Unmanned underwater vehicles have made a splash in the defense market, but powering them is still an issue.

Open Water Power, a Massachusetts-based start up company, is currently developing a device that uses aluminum-based power systems to juice up underwater drones for what CEO Tom Milnes said is a significant improvement over traditional batteries. 

“Our technology is best suited for moderate power, long-duration underwater [vehicles],” Milnes said. “We are a great fit for things like UUVs, manned submersibles … and we’re also very well suited for ocean-floor sensors.”

The company was founded out of a joint research project between MIT and Lincoln Labs, he said. In the fall of 2011 the group was tasked with finding a way to extend the endurance of a UUV, and by the second year of researching found that aluminum would be a good material to use, he said.

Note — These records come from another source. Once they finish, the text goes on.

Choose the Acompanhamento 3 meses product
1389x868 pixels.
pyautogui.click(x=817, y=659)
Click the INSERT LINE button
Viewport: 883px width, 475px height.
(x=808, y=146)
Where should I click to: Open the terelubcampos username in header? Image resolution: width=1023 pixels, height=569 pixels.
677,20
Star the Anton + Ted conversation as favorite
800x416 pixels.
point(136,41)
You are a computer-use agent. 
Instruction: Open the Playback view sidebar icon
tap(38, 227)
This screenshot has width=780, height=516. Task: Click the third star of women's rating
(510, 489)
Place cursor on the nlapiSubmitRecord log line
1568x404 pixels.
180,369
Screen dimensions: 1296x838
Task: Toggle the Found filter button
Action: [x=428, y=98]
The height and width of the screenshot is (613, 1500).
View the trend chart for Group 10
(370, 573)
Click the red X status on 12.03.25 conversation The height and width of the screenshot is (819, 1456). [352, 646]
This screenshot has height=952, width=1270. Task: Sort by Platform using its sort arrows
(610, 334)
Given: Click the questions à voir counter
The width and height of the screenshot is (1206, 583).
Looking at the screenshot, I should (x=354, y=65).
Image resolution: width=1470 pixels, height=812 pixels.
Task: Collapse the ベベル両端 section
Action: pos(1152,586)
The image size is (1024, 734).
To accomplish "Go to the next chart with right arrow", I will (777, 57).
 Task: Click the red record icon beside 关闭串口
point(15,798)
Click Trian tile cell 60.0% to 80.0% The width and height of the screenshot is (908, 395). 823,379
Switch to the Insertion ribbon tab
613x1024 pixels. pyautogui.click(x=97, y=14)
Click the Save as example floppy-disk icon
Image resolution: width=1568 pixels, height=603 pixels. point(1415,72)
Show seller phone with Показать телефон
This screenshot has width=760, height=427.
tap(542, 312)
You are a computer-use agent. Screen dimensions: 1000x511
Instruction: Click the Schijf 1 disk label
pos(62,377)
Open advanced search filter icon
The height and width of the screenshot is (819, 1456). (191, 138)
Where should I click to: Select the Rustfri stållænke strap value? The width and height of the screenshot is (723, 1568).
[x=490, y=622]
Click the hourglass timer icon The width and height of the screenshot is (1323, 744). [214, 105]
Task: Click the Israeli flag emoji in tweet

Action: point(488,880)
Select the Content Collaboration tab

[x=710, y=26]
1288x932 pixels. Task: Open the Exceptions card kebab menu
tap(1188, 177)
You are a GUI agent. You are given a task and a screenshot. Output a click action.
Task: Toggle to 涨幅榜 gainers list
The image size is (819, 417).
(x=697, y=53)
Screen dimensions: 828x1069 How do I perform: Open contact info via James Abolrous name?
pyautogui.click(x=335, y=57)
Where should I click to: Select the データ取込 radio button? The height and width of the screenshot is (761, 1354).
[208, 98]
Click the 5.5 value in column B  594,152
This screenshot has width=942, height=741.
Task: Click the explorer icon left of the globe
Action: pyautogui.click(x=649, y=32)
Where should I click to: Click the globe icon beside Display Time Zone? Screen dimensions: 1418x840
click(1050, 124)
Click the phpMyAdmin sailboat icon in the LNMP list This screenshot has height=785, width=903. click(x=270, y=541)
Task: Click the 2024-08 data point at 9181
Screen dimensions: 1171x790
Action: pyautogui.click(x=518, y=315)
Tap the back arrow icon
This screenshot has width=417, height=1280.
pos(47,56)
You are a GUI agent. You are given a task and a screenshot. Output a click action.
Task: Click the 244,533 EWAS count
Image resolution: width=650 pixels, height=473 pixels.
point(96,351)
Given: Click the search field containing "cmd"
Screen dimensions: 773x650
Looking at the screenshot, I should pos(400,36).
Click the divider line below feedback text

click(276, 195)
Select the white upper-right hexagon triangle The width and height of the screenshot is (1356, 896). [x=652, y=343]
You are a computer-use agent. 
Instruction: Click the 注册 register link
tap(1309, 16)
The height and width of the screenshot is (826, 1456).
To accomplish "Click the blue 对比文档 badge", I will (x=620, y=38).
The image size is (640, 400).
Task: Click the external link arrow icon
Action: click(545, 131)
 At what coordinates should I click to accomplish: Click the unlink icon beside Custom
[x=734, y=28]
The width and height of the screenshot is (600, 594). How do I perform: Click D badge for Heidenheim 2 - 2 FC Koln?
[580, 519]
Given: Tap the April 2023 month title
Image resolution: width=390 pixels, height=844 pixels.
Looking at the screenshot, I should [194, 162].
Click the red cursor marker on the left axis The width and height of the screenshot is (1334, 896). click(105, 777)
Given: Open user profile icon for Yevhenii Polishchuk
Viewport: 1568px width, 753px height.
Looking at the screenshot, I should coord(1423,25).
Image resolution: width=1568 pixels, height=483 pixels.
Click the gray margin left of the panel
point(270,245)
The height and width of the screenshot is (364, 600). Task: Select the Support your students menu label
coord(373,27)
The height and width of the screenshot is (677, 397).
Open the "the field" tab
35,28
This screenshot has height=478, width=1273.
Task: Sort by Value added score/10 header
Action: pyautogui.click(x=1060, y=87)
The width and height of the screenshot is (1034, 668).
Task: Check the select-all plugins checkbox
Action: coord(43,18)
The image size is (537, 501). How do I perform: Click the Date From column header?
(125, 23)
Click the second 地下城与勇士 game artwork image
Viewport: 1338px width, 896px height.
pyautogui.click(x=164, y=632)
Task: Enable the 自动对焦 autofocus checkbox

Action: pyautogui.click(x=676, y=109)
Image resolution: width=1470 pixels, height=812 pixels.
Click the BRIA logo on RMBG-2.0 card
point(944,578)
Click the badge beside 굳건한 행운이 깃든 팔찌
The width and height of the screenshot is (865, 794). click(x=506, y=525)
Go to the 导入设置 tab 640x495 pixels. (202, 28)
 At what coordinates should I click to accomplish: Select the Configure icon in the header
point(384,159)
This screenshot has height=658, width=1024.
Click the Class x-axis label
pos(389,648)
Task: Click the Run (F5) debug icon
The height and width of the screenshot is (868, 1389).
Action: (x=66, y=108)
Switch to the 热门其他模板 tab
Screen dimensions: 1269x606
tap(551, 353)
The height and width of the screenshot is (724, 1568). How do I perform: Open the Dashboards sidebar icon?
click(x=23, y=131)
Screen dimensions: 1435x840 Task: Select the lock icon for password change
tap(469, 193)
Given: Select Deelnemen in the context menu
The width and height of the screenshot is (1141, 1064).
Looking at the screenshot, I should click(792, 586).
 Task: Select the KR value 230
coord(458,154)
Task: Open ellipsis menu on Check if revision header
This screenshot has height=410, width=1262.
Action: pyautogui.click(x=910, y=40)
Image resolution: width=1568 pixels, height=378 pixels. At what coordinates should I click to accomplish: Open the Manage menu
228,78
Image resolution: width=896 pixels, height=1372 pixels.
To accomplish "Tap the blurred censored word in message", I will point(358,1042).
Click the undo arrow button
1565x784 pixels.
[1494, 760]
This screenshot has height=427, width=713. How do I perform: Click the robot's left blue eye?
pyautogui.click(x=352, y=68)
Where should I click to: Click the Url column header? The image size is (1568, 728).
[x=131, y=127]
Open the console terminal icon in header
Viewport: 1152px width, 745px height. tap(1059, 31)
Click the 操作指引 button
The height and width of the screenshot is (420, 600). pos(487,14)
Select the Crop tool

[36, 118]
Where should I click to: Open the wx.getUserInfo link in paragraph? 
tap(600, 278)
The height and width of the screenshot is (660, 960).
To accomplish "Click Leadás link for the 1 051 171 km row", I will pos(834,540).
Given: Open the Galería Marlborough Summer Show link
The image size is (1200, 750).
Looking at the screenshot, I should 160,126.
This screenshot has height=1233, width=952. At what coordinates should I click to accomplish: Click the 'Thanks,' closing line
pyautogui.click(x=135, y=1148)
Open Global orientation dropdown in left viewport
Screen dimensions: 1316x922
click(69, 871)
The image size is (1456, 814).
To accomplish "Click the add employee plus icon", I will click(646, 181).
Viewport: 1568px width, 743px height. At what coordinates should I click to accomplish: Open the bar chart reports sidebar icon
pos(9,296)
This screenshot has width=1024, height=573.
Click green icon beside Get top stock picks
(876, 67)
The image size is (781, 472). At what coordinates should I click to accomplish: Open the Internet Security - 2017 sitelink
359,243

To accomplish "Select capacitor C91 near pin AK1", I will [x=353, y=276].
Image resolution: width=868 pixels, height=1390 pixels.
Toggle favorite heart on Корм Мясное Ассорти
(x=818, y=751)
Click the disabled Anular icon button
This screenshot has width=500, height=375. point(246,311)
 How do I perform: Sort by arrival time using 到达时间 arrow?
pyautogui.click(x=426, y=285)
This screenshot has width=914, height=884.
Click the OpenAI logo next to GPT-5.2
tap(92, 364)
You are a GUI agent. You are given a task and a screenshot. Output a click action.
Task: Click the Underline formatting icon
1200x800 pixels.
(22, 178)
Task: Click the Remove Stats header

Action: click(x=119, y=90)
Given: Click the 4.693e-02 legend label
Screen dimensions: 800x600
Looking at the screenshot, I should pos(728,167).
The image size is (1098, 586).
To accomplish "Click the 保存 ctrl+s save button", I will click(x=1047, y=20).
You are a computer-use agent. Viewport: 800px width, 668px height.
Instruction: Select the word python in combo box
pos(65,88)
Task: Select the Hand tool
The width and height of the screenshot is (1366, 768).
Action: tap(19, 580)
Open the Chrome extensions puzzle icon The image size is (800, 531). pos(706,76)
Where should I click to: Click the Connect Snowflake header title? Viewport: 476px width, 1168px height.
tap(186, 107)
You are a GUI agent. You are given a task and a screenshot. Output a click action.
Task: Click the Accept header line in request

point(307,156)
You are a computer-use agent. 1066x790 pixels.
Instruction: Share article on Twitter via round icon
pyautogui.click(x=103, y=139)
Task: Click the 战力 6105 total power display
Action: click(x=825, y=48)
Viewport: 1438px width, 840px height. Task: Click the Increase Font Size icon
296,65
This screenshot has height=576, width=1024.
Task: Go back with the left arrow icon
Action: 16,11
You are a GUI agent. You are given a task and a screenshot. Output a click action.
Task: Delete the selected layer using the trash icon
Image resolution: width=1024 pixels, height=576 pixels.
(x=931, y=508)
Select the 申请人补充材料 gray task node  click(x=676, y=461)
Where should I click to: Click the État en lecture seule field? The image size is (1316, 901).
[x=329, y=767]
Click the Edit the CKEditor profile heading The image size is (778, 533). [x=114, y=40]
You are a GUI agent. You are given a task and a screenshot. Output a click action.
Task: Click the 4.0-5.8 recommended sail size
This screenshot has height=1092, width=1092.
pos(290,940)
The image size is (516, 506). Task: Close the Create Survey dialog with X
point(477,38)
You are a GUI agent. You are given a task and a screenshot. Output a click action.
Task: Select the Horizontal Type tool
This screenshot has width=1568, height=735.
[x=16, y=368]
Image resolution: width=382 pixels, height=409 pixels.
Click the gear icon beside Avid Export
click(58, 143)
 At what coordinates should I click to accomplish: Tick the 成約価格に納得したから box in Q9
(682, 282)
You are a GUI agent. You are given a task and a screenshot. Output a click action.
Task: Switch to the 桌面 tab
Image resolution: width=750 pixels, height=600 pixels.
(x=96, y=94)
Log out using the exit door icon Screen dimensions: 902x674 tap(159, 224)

“Typically if you put an aluminum can in water, or if you put water, or soda or beer in an aluminum can, the aluminum corrodes very, very slowly. So slowly that you can use aluminum as a container for liquids,” he said. “But it’s releasing a lot of energy per volume as it corrodes. ... Essentially, what our technology does is speed that reaction up and allow it to proceed at a controllable level creating power levels that are useful for vehicles,” he said.

Open Water has currently produced prototype cells of its technology, Milnes said. “The science and technology development is behind us. We’ve demonstrated the cells working. They’ve been tested for safety at [Naval Surface Warfare Center] Carderock and determined to be as safe as a power system can possibly be,” he said.

By next year the company should have its first ocean-going prototype, Milnes said.

The system can power a vehicle 10 times as long as a traditional lithium-ion battery, he said. For very low powered systems, such as those that sit on the ocean floor in cold water, it is possible they could last for years.